Exploring Data with Tables and Graphs

Frequency Distributions for Organizing and Summarizing Data

Frequency Distribution: A method to organize data into categories, showing the number of occurrences in each category.
- Frequency Table: Lists categories and the frequency of data values in each.

Example: Commute Time in Los Angeles

Commute times example data provided.
- Frequency Distribution:
- Classes: 0-14, 15-29, 30-44, 45-59, 60-74, 75-89, 90-104
- Frequencies:
  - 0-14: 6
  - 15-29: 18
  - 30-44: 14
  - 45-59: 5
  - 60-74: 5
  - 75-89: 1
  - 90-104: 1
Steps to Construct Frequency Distribution:
1. Select classes: Desired number of classes (7).
2. Calculate class width: (Max - Min) / Number of classes
  - In this case: (90 - 5) / 7 ≈ 12.1 rounded to 15.
3. Determine class limits: Starting at 0, adding class width of 15.
4. Identify frequencies for each class from the data.

Relative Frequency Distributions

Relative Frequency Distribution: Each frequency is expressed as a relative frequency or percentage relative to total occurrences.
Calculation:
- Relative frequency for a class = Frequency for the class / Total Frequency
- Example percentages for commuting times:
  - 0-14: 12%
  - 15-29: 36%
  - 30-44: 28%
  - 45-59: 10%
  - 60-74: 10%
  - 75-89: 2%
  - 90-104: 2%
The sum should be close to 100%.

Important Features of Histograms

Histogram: A bar graph representing frequencies.
- Each bar represents a class.
- Uses equal width bars.
- Y-axis represents frequencies.
Uses:
- Shows shape of data distribution.
- Identifies center and spread of data.
- Helps to visualize outliers.

Critical Thinking with Histograms

Analyze the histogram based on:
- Center of data: Location of median.
- Variation: Range of data spread.
- Shape: Bell-shaped, uniform, skewed, etc.
- Outliers: Values that stand out.

Understanding Skewness

Skewness: Distribution that is not symmetric.
- Right (Positively) Skewed: Longer tail on right.
- Left (Negatively) Skewed: Longer tail on left.

Quantitative Data and Normal Distribution

Normal Distribution: Data follows a bell-shaped curve.
Checking for normality:
- Histogram shape.
- Normal quantile plots can show alignment with an expected normal distribution pattern.

Measures of Center

Mean: Average value of data set = (Sum of data values) / (Number of values).
Median: Middle value in ordered data.

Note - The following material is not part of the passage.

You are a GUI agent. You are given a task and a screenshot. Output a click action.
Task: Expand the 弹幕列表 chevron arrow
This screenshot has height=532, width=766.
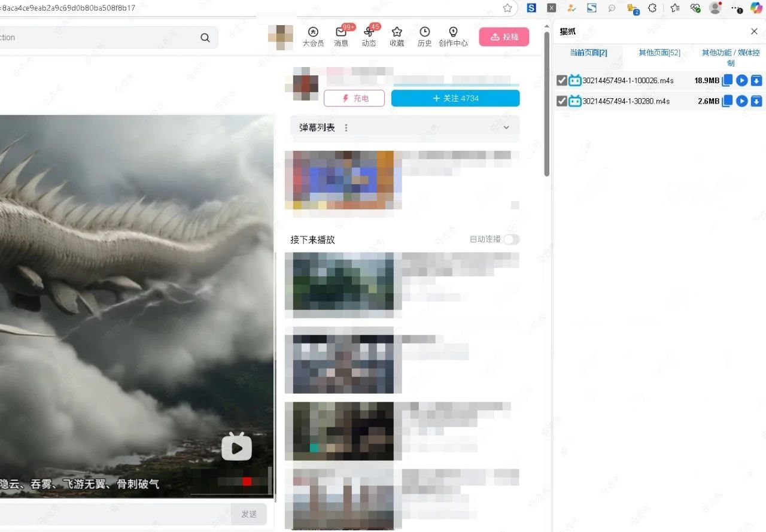click(x=506, y=127)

If odd count, take middle number; if even, average the two middle numbers.
Mode: Most frequent value(s). Can have no mode, one mode, or multiple modes.

Measures of Variation

Range: Difference between max and min values. Sensitive to outliers.
Standard Deviation (SD): Measures data dispersion from the mean. SD formula considers each data point's deviation from the mean.
Variance: The square of the standard deviation.

Percentiles and Quartiles

Percentiles: Values that divide data into 100 groups.
Quartiles: Divides data into four equal parts, denoted as Q1, Q2 (median), Q3.
- IQR (Interquartile Range): Q3 - Q1, measures data spread between the middle 50% of values.

Boxplots (Box-and-whisker Plots)

A graphical representation of the 5-number summary (minimum, Q1, median, Q3, maximum).
Useful for visualizing the spread and identifying outliers.

Outliers

Data points that stand out from the rest, can distort mean and SD; significant investigation needed to determine if they should be removed or described.